When Amy and Jason met, they had stuffed a lot of emotions deep down. It’s what the Army had taught them to do.
“We as humans probably aren’t meant to see the things that we see in the military,” Amy said. “But there’s a sense of purpose there. We’re taking the brunt of it so other people don’t have to. We’re doing this hard thing so other people don’t have to endure this.
“In the military you’re taught to bury that,” Amy said. “Whatever you may be experiencing, the mission is still there. So, you just keep working. Keep going.”
Of course, it comes out later in various ways. Some of those ways are unhealthy, and the tendency is to keep them hidden. They both dealt with the stuffed-down experiences by drinking. Within their previous marriages, all that unchecked emotion drove them apart from their previous spouses.
Now it was happening in their marriage, too.
Finding God’s Healing
In the weeks after receiving an acceptance email from Operation Heal Our Patriots, they hit rock bottom. They were drinking again. They drifted from their church.
“We were really lost in our faith. We didn’t know what to do. We saw Christians and how they were at church and then how they acted outside of church. We thought, ‘We don’t want to be those people,’” Amy said. By then, the couple was living separately. They were fighting.
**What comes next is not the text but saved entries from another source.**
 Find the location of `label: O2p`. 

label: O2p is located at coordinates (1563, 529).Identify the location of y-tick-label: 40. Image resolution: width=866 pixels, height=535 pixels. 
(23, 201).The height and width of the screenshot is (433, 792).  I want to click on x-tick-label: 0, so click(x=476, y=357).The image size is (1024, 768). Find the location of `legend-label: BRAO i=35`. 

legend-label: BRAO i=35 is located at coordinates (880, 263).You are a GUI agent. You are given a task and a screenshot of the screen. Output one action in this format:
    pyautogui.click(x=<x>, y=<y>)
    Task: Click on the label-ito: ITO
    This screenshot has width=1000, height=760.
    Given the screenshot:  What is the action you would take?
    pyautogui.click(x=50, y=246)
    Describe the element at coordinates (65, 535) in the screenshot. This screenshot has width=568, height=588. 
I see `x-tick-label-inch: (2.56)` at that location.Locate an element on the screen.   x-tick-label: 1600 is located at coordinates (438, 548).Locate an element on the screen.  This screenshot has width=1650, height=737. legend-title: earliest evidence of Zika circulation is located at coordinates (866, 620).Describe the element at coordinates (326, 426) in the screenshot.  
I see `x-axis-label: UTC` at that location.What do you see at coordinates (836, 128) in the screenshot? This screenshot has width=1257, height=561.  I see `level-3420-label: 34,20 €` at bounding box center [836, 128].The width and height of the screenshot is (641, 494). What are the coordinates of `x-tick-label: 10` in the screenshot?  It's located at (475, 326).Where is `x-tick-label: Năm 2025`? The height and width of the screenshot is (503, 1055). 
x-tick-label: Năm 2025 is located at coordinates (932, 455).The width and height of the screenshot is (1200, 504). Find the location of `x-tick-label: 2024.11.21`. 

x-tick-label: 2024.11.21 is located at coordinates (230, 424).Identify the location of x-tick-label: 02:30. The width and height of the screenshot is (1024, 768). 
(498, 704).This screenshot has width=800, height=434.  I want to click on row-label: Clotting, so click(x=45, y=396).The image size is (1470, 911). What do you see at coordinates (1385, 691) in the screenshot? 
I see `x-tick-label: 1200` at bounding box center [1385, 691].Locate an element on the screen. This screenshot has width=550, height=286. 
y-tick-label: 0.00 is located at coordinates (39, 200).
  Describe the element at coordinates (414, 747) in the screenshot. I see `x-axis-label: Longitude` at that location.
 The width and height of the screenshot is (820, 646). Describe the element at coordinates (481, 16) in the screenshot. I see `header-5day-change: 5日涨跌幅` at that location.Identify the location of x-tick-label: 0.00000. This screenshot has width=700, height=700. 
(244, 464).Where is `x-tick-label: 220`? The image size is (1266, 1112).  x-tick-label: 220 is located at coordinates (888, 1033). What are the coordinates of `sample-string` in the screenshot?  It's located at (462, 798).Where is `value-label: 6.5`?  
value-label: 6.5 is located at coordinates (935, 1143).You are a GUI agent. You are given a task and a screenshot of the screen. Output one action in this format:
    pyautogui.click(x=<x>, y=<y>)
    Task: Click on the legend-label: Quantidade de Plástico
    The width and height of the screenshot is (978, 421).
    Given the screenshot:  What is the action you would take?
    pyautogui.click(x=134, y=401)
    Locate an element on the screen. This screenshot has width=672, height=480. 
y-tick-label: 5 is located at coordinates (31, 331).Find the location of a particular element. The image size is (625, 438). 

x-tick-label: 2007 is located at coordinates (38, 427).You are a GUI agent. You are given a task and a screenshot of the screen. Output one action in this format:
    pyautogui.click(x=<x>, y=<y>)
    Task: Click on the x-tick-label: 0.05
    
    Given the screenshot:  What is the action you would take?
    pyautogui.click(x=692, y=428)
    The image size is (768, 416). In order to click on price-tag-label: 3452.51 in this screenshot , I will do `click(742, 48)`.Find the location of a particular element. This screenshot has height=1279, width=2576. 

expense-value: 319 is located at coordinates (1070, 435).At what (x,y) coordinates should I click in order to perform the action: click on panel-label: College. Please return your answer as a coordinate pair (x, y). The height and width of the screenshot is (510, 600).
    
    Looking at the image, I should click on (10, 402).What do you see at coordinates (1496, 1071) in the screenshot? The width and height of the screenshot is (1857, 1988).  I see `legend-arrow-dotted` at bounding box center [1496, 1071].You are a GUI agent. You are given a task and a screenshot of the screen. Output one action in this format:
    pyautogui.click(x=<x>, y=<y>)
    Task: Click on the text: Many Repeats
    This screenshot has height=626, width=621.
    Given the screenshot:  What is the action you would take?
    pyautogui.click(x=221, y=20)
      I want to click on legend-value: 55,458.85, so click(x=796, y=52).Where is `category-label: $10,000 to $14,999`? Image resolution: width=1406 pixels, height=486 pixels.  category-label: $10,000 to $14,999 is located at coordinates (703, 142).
They decided to cancel the Alaska trip. “It was crazy.”
Then they recanted. Days later, they were on the flight to Anchorage.
At Samaritan Lodge Alaska, during Biblically based marriage classes, they were seeing a different side of the Christian life.
“The people here are authentic,” Amy said. “Coming here, it feels like people aren’t worried about what everybody’s thinking. They’re here to deal with their own issues. And so some people are saying some really hard stuff in these rooms.”
The Smiths were able to deal with and talk through the hard things they are facing. In classes and in one-on-one counseling sessions with our chaplains, they faced the difficulties and the teetering faith they had been trying to forget. In Alaska, God helped them to remember.
“We used to put God first. We used to prioritize our marriage. We said we’d never use the word ‘divorce,’” Amy said. “That all slipped.”
The Smiths got to enjoy hiking together to Tanalian Falls, bear watching in Katmai National Park, and fishing for grayling miles up into Lake Clark’s pristine waters. They experienced God’s healing power in the middle of a beautiful wilderness that He created.
“It’s easy to overlook God’s creation and forget about Him when you’re in a concrete jungle. I had very little faith coming here but knew I needed faith. Coming here has helped us slow down a bit,” Amy said. “We’ve decided to never quit. We want to give our children a marriage they can model their marriages after. We want them to say, ‘Mom and dad got through some hard things and they didn’t give up. We can do that, too.’ Coming here has restored our faith in humanity and our faith in God.”
Jason said it’s also renewed his sense of purpose as a man, husband, and father to his family.
“Our society has pushed against having strong men to lead their family, and I want to be the strong example for her, and for our family.”
On an August Friday, we praise God that the couple recommitted their marriage to God, they rededicated themselves to Jesus Christ, and were baptized in Lake Clark.
Now, after a week spent focused on their marriage at Samaritan Lodge Alaska, the couple is working to change what could have been a tragedy. They want to save their relationship and protect their blended family, by God’s grace and help.